Стихотворение дня

поэтический календарь

Анатолий Найман

Сегодня день рождения у Анатолия Генриховича Наймана.

* * *

Я знал четырех поэтов.
Я их любил до дрожи
губ, языка, гортани,
я задерживал вздох,
едва только чуял где-то
чистое их дыханье.
Как я любил их, боже,
каждого из четырех!

Первый, со взором Леля,
в нимбе дождя и хмеля,
готику сводов и шпилей
видел в полете пчел,
лебедя — в зеве котельной,
ангела — в солнечной пыли,
в браке зари и розы
несколько букв прочел.

Другой, как ворон, был черен,
как уличный воздух, волен,
как кровью, был полон речью,
нахохлен и неуклюж,
серебряной бил картечью
с заброшенных колоколен,
и френч его отражался
в ртути бульварных луж.

Третий был в шаге лёгок,
в слоге противу логик
летуч, подлёдную музыку
озвучивал наперед
горлом — стройней свирели,
мыслью — пружинней рыбы,
в прыжке за золотом ряби
в кровь разбивающей рот.

Был нежен и щедр последний,
как зелень после потопа,
он сам становился песней,
когда по ночной реке
пускал сиявший кораблик
и, в воду входя ночную,
выныривал из захлёба
с жемчугом на языке.
………………………………

Оркестр не звучней рояля,
рояль не звучней гитары,
гитара не звонче птицы,
поэта не лучше поэт:
из четырех любому
мне сладко вернуть любовью
то, что любил в начале.
То, чего в слове нет.

Общая теория пчелы

Пчела садится на цветок,
вонзает в завязь хоботок,
целует пест.
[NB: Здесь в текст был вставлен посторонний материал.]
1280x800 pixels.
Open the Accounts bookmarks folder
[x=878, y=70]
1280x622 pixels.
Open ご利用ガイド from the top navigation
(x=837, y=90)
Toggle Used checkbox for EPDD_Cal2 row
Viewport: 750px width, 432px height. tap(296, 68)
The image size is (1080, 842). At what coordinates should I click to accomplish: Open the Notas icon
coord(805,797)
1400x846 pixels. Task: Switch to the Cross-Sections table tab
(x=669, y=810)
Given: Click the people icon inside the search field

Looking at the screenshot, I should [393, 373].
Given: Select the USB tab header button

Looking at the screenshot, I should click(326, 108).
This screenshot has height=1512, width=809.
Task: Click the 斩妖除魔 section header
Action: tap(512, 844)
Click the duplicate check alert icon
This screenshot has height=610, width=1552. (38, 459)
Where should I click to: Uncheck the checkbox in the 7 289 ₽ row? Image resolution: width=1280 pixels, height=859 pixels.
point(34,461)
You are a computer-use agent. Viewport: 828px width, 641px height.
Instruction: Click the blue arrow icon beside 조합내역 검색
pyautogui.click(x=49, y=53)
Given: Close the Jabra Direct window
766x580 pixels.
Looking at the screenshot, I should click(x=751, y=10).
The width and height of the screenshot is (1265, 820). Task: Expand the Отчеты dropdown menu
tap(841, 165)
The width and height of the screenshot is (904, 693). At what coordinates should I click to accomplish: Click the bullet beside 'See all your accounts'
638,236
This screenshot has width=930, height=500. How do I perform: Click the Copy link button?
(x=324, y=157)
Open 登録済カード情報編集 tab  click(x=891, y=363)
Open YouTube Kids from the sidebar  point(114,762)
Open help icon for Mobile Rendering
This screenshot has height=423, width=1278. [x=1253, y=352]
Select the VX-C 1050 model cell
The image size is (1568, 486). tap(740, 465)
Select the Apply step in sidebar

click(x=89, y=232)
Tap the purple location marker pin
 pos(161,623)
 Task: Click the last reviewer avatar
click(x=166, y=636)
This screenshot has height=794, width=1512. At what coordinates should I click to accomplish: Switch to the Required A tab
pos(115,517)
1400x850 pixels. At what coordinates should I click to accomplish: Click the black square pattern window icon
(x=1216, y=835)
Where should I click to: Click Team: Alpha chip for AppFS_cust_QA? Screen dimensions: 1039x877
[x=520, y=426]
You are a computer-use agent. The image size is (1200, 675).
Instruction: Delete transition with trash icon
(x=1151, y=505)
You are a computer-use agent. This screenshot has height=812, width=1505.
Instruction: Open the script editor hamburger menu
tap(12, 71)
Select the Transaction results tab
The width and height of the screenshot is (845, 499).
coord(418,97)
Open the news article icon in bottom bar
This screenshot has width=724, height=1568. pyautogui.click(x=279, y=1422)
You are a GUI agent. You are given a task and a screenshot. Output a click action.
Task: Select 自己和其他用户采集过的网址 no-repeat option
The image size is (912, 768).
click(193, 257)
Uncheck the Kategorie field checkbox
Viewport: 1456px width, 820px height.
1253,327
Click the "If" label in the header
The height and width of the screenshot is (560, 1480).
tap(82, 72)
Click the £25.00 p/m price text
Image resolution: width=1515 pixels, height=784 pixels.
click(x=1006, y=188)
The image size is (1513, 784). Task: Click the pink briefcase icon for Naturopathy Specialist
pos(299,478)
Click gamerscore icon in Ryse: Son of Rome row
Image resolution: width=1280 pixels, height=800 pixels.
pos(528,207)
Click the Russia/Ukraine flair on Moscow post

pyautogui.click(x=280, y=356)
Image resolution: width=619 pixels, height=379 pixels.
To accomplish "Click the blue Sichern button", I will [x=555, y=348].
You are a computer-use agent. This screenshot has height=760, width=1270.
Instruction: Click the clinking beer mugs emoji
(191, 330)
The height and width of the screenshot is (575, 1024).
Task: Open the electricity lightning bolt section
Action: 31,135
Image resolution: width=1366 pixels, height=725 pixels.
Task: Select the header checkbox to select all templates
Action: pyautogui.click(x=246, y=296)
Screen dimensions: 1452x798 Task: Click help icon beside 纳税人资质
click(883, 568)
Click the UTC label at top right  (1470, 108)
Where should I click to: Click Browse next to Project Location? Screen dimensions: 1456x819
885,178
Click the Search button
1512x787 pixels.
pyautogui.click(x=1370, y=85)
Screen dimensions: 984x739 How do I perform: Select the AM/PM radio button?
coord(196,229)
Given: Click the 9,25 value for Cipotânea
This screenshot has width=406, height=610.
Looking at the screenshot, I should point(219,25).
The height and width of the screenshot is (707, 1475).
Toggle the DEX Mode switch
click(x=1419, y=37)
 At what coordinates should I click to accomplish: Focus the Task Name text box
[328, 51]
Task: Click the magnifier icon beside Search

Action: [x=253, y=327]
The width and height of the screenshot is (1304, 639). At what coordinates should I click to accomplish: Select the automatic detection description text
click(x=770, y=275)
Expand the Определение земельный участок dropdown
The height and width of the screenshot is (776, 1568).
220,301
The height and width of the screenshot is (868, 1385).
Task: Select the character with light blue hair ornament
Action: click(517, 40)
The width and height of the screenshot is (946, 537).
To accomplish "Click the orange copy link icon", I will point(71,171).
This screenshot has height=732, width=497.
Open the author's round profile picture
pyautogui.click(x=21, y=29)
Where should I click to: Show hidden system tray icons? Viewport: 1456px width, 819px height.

Цветок пылает.
Пчела пускается в полет,
античный срыгивает мед —
и луг, меж делом, опыляет.

Полет пчелы не так уклюж,
как ливня по зерцалу луж
пробег, как клин пернатых странниц,
как пламя, как эскадра туч, —
он рван, он ровен. Но певуч.
Он здесь — и нет его. Он — танец.

На север жало, лоб на юг,
на запад и восток вертлюг
нацелен крыльев: это компас
и крест — как, скажем, Южный Крест,
как Космос сам — откуда треск
ее улавливает корпус.

Полет тяжел — как по шитью
стежки, которые дитю
доверили, чтобы дорогу
нашло назад, пока в раструб
цветка свой полый вводит круп
пчела, как эмбрион в утробу.

Ее знобит. Слабеет зной.
Цветок нисходит в перегной,
в суглинок, в слякоть, в глину, в уголь.
О, лимб растений — торф и пар!
Пчела же, в брошку и футляр
истлев, к нулю приводит убыль.

Итак, да здравствует пчела!
Она, как барышня, мила —
из горничных, из бесприданниц.
В ее полете — трудный ритм:
им запечатан сот, как Рим;
им собран рой, как дым. Он — танец.

Колыбельная Софье

Муха спит на потолке,
рыба спит на плавнике,
птица дремлет под крылом,
пес под письменным столом.

В центре неба спит звезда,
спит толпа туда-сюда,
поезд спит на всем ходу,
спит пчела в своем меду.

Спит овца с волчицей врозь —
вместе плохо им спалось,
спит зима белым-бела,
вся земля в постель легла.

Всех на свете клонит в сон,
спит на кафедре Джон Донн,
спят в церквах колокола,
спи, Джон Донн, твоя взяла.

Спи, Владимир Соловьев,
на перине мудрых слов,
больше их не тронь, не трать
на Софию, дай ей спать.

Спи, София — Соня, спи.
Перед сном сходи пипи,
в теплоту и мякоть ляг,
как лягушка и хомяк.

Слышит Бог твой сонный вздох,
сосчитай теперь до трех,
спи, как снег, трава и мышь —
тихо, тихо. Вот и спишь.

17

Владимир Набоков

22 апреля родился Владимир Владимирович Набоков (1899 — 1977).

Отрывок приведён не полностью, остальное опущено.